** Source extract **
══════
[Intel-gfx] [PATCH 7/9] drm/i915/psr: Restrict buffer tracking to the PSR pipe

Daniel Vetter daniel at ffwll.ch
Tue Jun 23 14:00:59 PDT 2015


On Tue, Jun 23, 2015 at 04:57:26PM -0300, Paulo Zanoni wrote:
> 2015-06-18 5:30 GMT-03:00 Daniel Vetter <daniel.vetter at ffwll.ch>:
> > The current code tracks business across all pipes, but we're only
> > really interested in the one pipe DRRS is enabled on. Fairly tiny
> 
> s/DRRS/PSR/
> 
> > optimization, but something I noticed while reading the code. But it
> > might matter a bit when e.g. showing a video or something only on the
> > external screen, while the panel is kept static.
> >
> > Also regroup the code slightly: First compute new bitmasks, then take
> > appropriate actions.
> 
> One of the ideas I had last year was to implement a way to tell user
> space (possibly through debugs) when FBC/PSR gets enabled/disabled. My
> initial idea was to do this through timestamps. Our IGT suite would
> then verify those timestamps: if we have 2 pipes enabled, then we
> write on the non-FBC buffer, the FBC timestamps can't change. This
> type of test would catch exactly the bug you're solving here.
══════
** Required tasks **
**A)** List each distinct uppercase acronym in the body of the patch review email, leaving out the time-zone abbreviation.
**B)** Pick up the patch review email at the point where it stops.

** Data excerpt **
══════
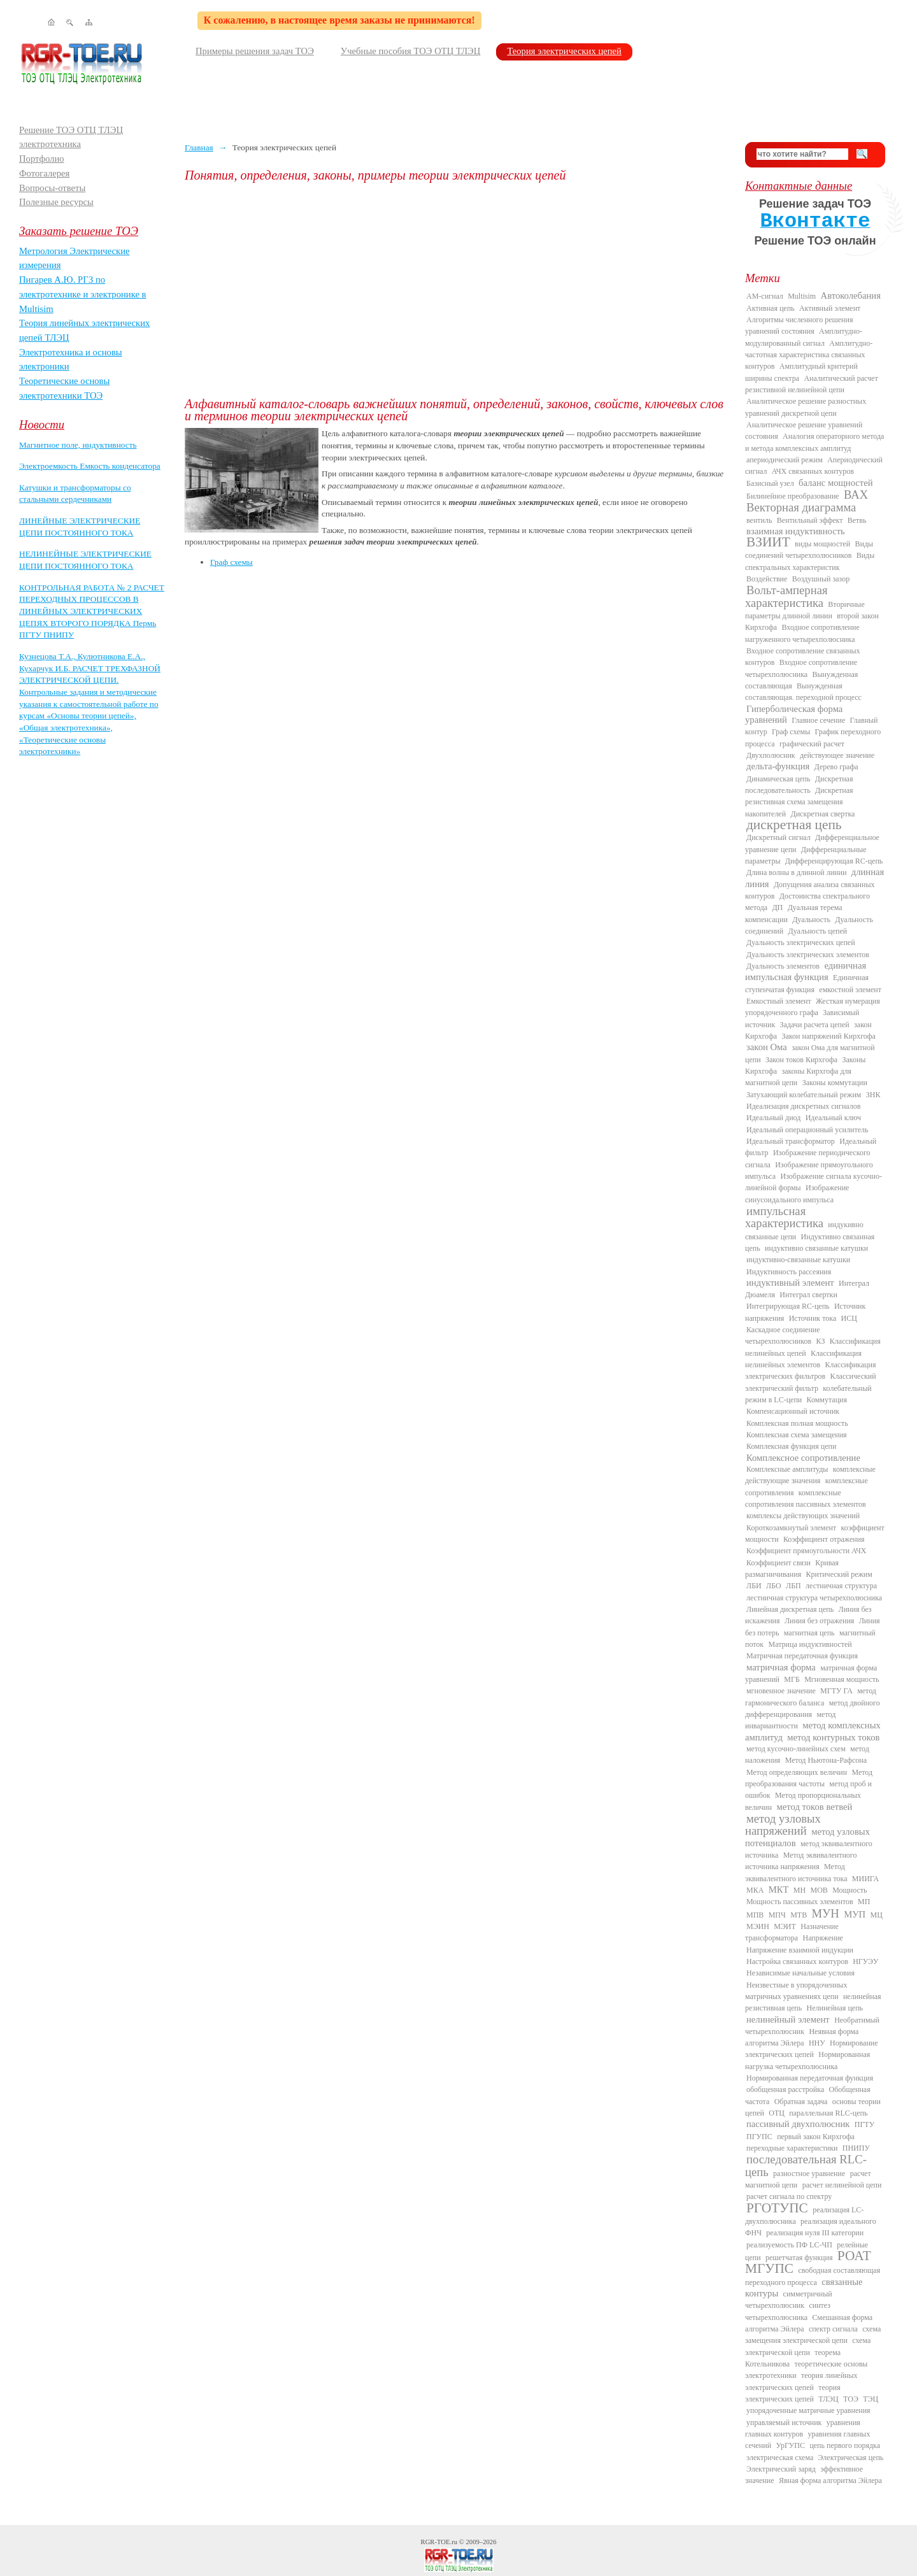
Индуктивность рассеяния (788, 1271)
══════
** Answers given **
**A)** PSR, DRRS, FBC, IGT

**B)**
> 
> I even implemented this, and added support for it on
> kms_frontbuffer_tracking, but I ended never sending the Kernel patch
> to the list due to the possible slowness created by the constant
> timestamp generation. Maybe I should resurrect this and hide it under
> some debug kconfig option. I also considered maybe moving the
> implementation from timestamps debugfs file events, or maybe tracing
> code, or something else. Ideas and bikesheds are welcome here.
> 
> So I added some debug messages to the PSR code, then I ran:
> sudo ./kms_frontbuffer_tracking --run-subtest
> psr-2p-scndscrn-pri-sfb-draw-mmap-cpu --step --step
> 
> And I kept watching dmesg as I stepped. Without the patch, I could see
> psr being disabled/enabled as we were writing on the secondary screen
> frontbuffer. With the patch, we stop calling intel_psr_exit()! So:

I think there's two cases really: Adding tracepoints to watch the psr or
frontbuffer code could certainly be useful.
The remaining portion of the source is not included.